Aoha Noro Nilului Wahea: Akademisi Hukum Serukan Persatuan Total Perjuangan Provinsi Nias

SIKATNEWS.id | Akademisi dan pakar hukum asal Kepulauan Nias, Dr. Beniharmoni Harefa, S.H., LL.M., menegaskan bahwa perjuangan pemekaran Provinsi Kepulauan Nias harus diletakkan dalam kerangka akademik yang kuat, persatuan sosial yang inklusif, serta komunikasi politik yang terukur dan berkelanjutan dengan pemerintah pusat.

Pernyataan itu disampaikan Beniharmoni menanggapi langkah Aliansi Massa Pergerakan Rakyat Nias (AMPERA) yang berhasil menyampaikan langsung aspirasi pemekaran kepada Wakil Presiden RI, Gibran Rakabuming Raka, dalam kunjungan kerjanya ke Pulau Nias beberapa waktu lalu.

Beniharmoni yang merupakan Dosen Tetap PNS dan Wakil Dekan Bidang Akademik Fakultas Hukum Universitas Pembangunan Nasional Veteran Jakarta (UPNVJ), sekaligus mantan Tenaga Ahli Pemerintah pada Kementerian Hukum RI dalam Penyusunan Rancangan Undang-Undang Hukum Acara Pidana (RKUHAP) menilai pertemuan tersebut sebagai capaian strategis dalam membuka kanal dialog kebijakan antara masyarakat Kepulauan Nias dan pusat kekuasaan negara.

“Pertemuan dengan Wakil Presiden merupakan momentum politik yang sangat penting.
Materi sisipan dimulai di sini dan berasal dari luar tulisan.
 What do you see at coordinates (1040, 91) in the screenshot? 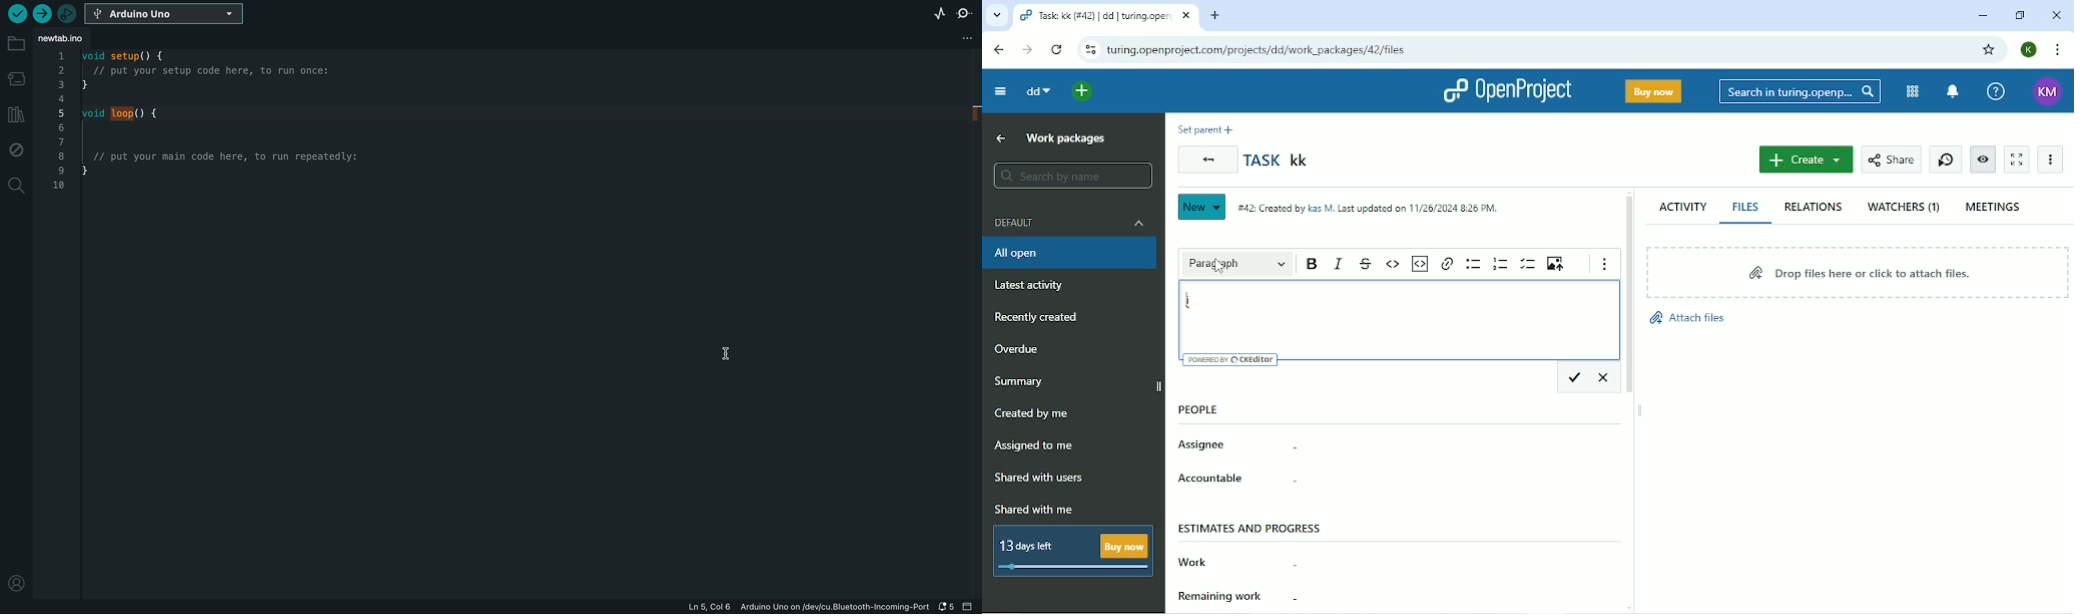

Ia dapat menjadi sumber energi baru untuk mendorong percepatan pemekaran Kepulauan Nias, sepanjang ditindaklanjuti secara serius dan terstruktur,” ujar, Selasa (6/1/2026).
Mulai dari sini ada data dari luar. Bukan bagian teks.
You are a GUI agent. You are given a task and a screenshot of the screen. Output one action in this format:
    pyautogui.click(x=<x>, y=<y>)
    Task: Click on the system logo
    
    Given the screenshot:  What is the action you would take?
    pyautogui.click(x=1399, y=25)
Namun, ia mengingatkan bahwa pemekaran tidak boleh diperjuangkan secara sporadis, reaktif, apalagi terjebak dalam ego sektoral. Menurutnya, pembentukan provinsi baru merupakan keputusan negara yang menuntut kesiapan konseptual, legal, dan institusional.

“Agenda sebesar pemekaran harus menjadi milik bersama seluruh elemen Kepulauan Nias, kepala daerah, DPRD, tokoh masyarakat, akademisi, dan diaspora Nias di perantauan. Basisnya harus data, kajian akademik, dan analisis kebutuhan objektif masyarakat, bukan kepentingan jangka pendek,” tegasnya.

Dalam perspektif sosial-kultural, jebolan S-3 Fakultas Hukum Universitas Gadjah Mada Yogyakarta itu menekankan pentingnya kearifan lokal sebagai fondasi konsolidasi gerakan. Ia mengutip filosofi Nias, Aoha noro nilului wahea, aoha noro nilului waoso, alisi tafadaya-daya, hulu tafaewolo-wolo, yang menekankan kesatuan tekad, saling menopang, dan kerja bersama untuk mencapai tujuan kolektif.

“Nilai ini mungkin terasa berat di tengah menguatnya individualisme politik saat ini. Tetapi justru di sanalah kekuatan sosial Nias diuji. Tanpa persatuan, pemekaran hanya akan menjadi wacana yang berulang tanpa kemajuan,” katanya.